Rural health care gets $100,000 infusion in Pikes Peak area

The Gazette

Two rural health clinics in the Pikes Peak area are receiving $50,000 each to beef up their operations, part of a $2 million grant distribution to improve health care throughout rural Colorado.

The Colorado Rural Health Care Grant Program award to Eastern Plains Medical Clinic in Calhan marks the first time an El Paso County facility has received money through the 4-year-old program.

The grant to the Cripple Creek-Victor Mountain Health Center is the second for a facility in Teller County. In 2008, a $50,000 grant went toward technology and facility upgrades at the Family Health Center in Divide. Both are part of Peak Vista Community Health Centers.

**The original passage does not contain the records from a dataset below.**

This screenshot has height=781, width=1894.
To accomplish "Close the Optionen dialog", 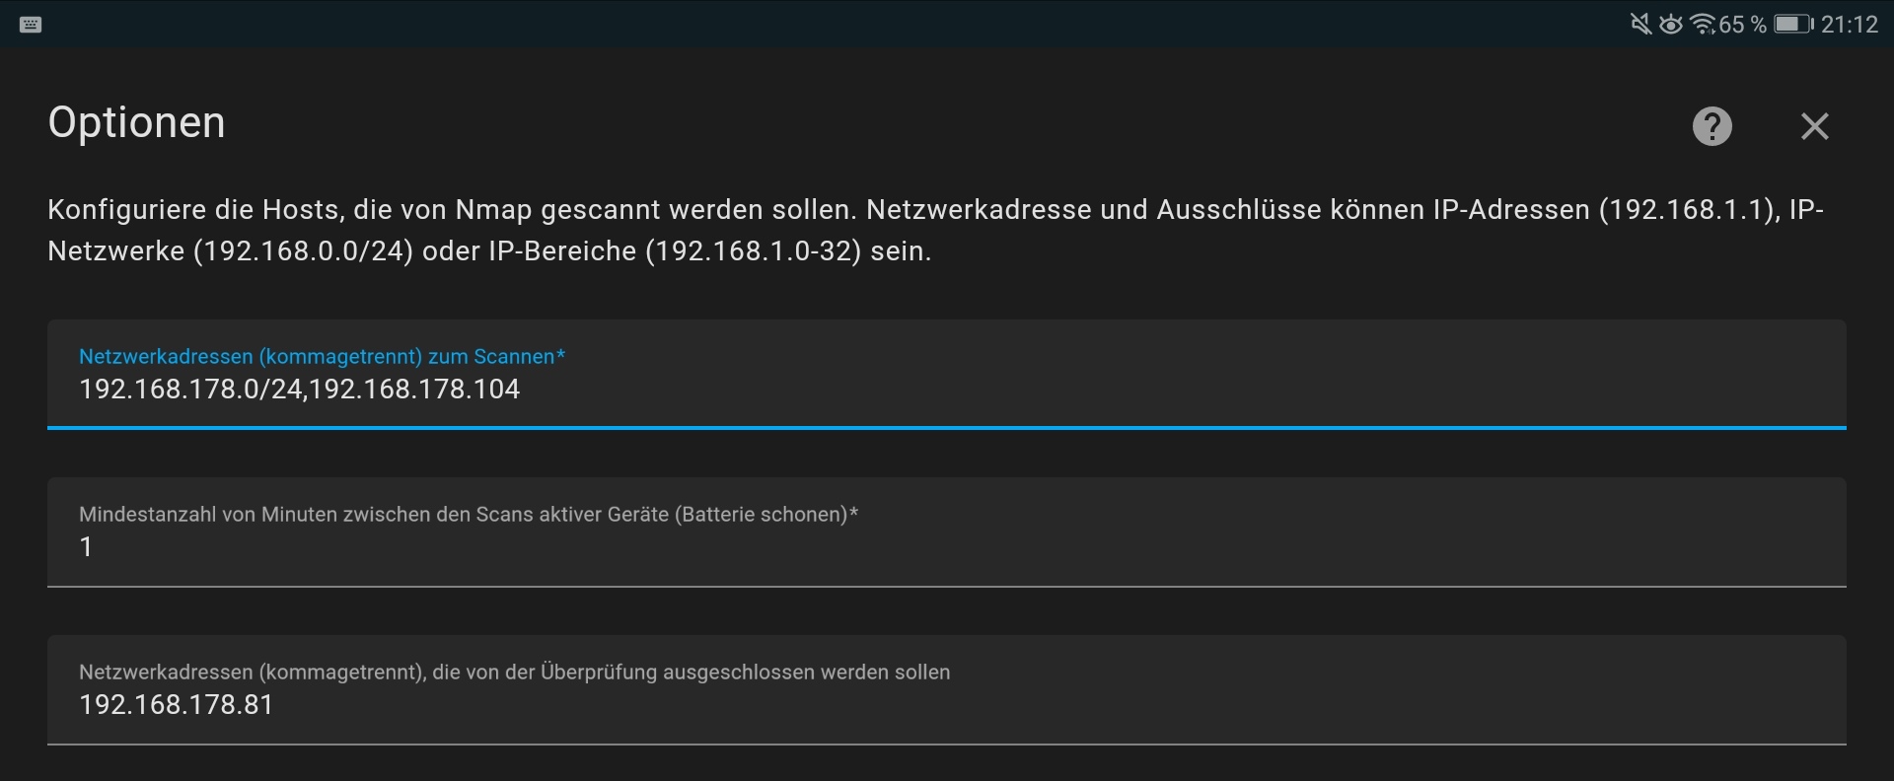I will pos(1814,126).
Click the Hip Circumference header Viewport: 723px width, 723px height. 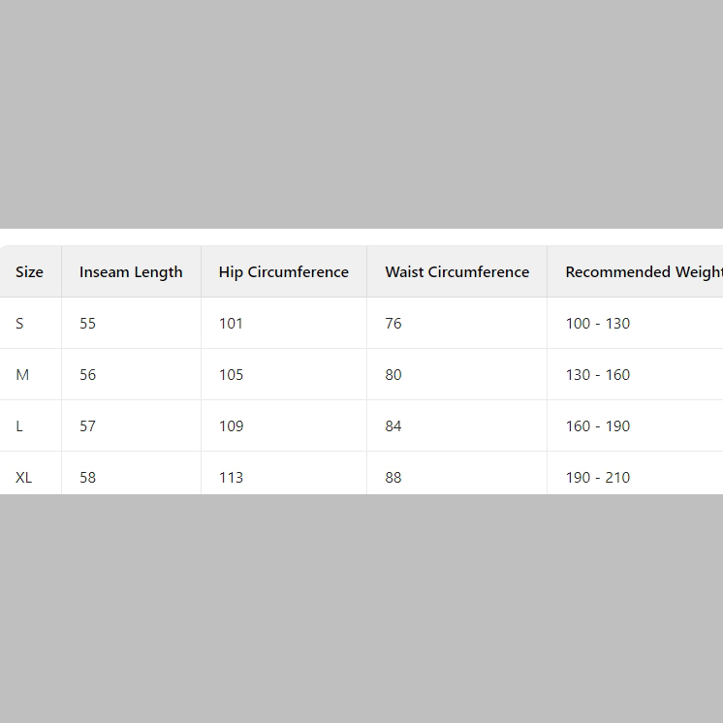(283, 272)
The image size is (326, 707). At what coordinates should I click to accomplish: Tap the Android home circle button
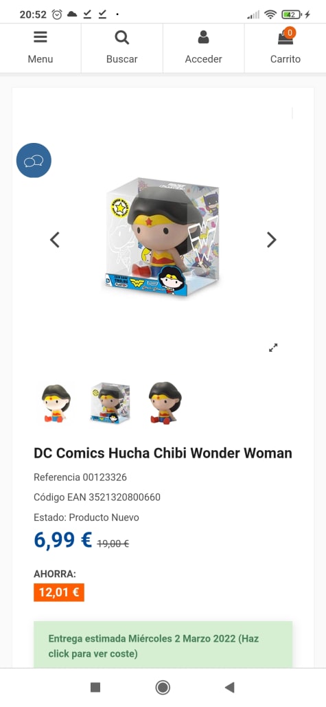coord(163,687)
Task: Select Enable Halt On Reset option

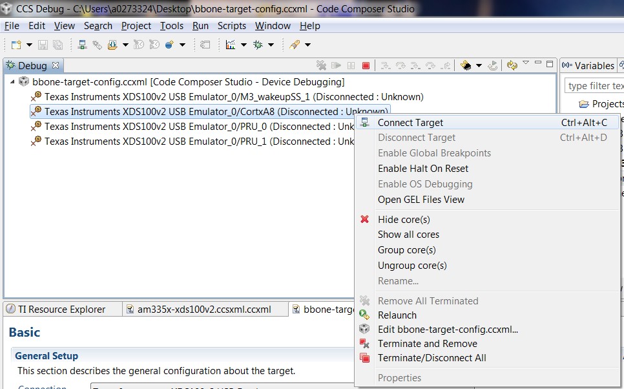Action: click(x=422, y=169)
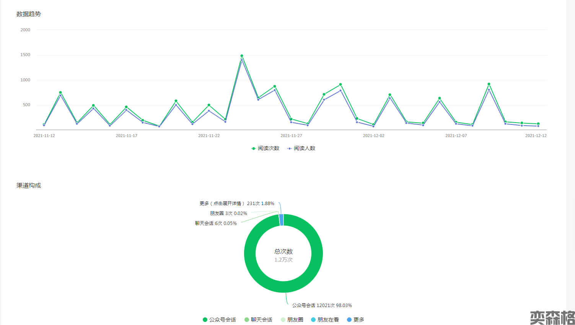This screenshot has height=325, width=575.
Task: Click the highest green peak data point
Action: coord(242,56)
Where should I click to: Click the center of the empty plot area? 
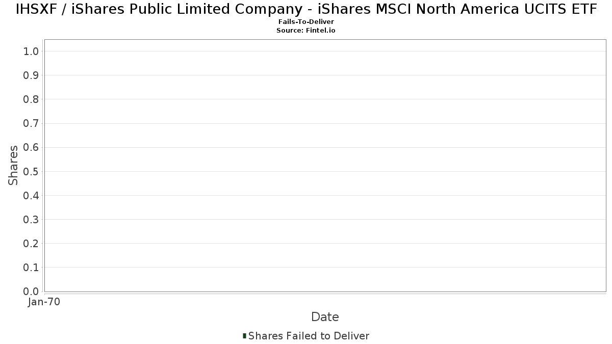(325, 165)
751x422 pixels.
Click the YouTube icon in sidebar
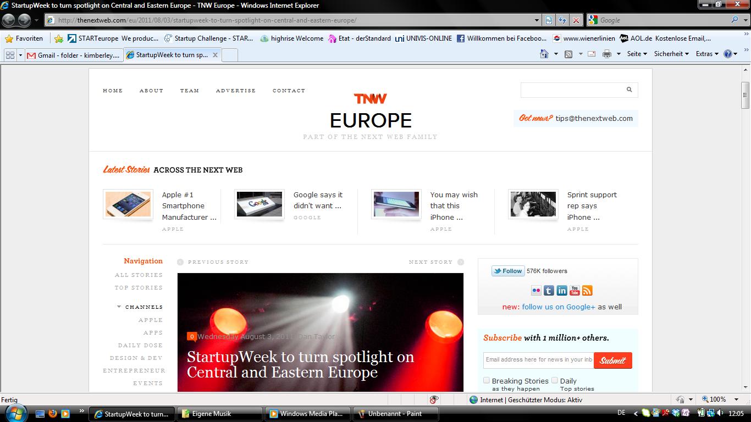click(x=575, y=291)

Many of this year’s grant recipients, including Eastern Plains, will use the money to beef up their health information technology. Specifically, Eastern Plains will put the money toward electronic medical records, which will help the clinic better communicate with laboratories and hospitals, keep track of children’s vaccination histories and manage patients’ medications.

“It’s huge,” said Penni Wilson, practice manager for Eastern Plains, which has about 3,000 patients and is the only family/primary care operation in eastern El Paso County. “We’re a rural health care facility, and 65 percent of our patients are Medicare or Medicaid, so reimbursement is lower for us. To be able to put something in place out here is wonderful.”

Patients will also be able to get their hands on their medical records faster, Wilson said.

“It will expedite what they need,” she said. “There’s no need to mail records.”

Eastern Plains applied for a grant last year, but didn’t get it, Wilson said.

The Cripple Creek-Victor Mountain Health Center will use its grant for an expansion. The center operates out of the school nurse’s office at Cresson Elementary School and offers physicals, care for sick children, behavioral health care and counseling to about 500 students and their siblings, up to 21 years old, who live in the Cripple Creek-Victor school district. The center accepts Medicaid patients and those covered by state programs for low-income families, and offers sliding scale fees.

“We anticipate growing that location soon because of the demand for services,” Peak Vista spokeswoman Lynn Pelz said in an e-mail.

The Colorado Rural Health Care Grant Program started in August 2007 with a $7.5 million infusion from insurance giant UnitedHealthcare. The grants are administered by the Colorado Rural Health Center, a 20-year-old nonprofit that serves as the State Office of Rural Health.

This year, 54 grants ranging from $8,000 to $50,000 went to medical, mental health and dental clinics and public health departments in 42 Colorado counties.